6.4.26
El primer plan quinquenal, el estalinismo y el destino de la economía política marxista en la URSS
Por Véronique Mickisch (*)
Para la mayoría, la economía política marxista es sinónimo de planificación. Quizá ningún experimento de planificación se haya asociado tan estrechamente con la economía marxista como el primer plan quinquenal, iniciado en 1928.
Esto puede explicarse, al menos en parte, por los inmensos cambios materiales que provocó en la Unión Soviética. Según Robert C. Allen, la población urbana se duplicó entre 1928 y 1940, y las tasas de alfabetización se duplicaron con creces en una generación, alcanzando el 81 % en 1939 (92). La producción industrial bruta se multiplicó por siete entre 1928 y 1940. Pero el coste humano de estos cambios fue inmenso. Una combinación desastrosa de colectivización forzosa, industrialización y escasez de cereales condujo a un bajo nivel de vida para los trabajadores urbanos y a una hambruna devastadora en las principales regiones productoras de cereales.
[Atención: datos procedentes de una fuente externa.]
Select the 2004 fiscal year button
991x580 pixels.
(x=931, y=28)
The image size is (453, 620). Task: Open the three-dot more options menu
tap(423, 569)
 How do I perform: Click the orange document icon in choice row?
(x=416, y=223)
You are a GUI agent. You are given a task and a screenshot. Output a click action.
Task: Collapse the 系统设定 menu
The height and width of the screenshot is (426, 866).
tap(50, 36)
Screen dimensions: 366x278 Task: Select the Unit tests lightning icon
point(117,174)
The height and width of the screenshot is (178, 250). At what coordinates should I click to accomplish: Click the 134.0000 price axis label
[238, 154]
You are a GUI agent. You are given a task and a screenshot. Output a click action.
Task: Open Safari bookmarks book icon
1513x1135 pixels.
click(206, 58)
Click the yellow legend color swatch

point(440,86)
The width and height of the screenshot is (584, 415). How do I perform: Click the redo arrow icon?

Los historiadores Robert W. Davies y Stephen G. Wheatcroft sitúan el número de muertos por la hambruna soviética de 1931-1933 en 7 millones, una estimación conservadora. Más de la mitad de estas muertes se produjeron en la Ucrania soviética; el 71 % de ellas fueron de campesinos.
No es en menor medida debido a estas inmensas contradicciones que el análisis de León Trotsky en La revolución traicionada (1936) ejerció durante mucho tiempo una influencia significativa en los principales estudiosos de este período, como Moshe Lewin. Sin embargo, desde la disolución de la Unión Soviética en 1991, se ha convertido en un anatema para la mayoría de los historiadores soviéticos disociar el estalinismo del socialismo y el marxismo. En cambio, se ha convertido en algo habitual hablar del Primer Plan Quinquenal como una «segunda revolución» o, más concretamente, la «revolución estalinista», ya sea a modo de elogio o de crítica. Irónicamente, hemos vuelto a los argumentos de la década de 1930, cuando tanto el régimen estalinista como The New York Times describían el Primer Plan Quinquenal como una manifestación del «marxismo en la práctica». Pero entonces, al igual que ahora, tales argumentos ocultan un aspecto fundamental de la realidad del Primer Plan Quinquenal: que las transformaciones socioeconómicas de gran alcance de ese período fueron acompañadas por la creciente supresión de los textos clásicos de la economía marxista y, concretamente, por la represión cada vez más violenta de los pensadores económicos marxistas, quienes criticaban la concepción de construir el «socialismo en un solo país» desde el punto de vista de la división mundial del trabajo. El «marxismo» del «marxismo en la práctica», por lo tanto, merece una reevaluación crítica.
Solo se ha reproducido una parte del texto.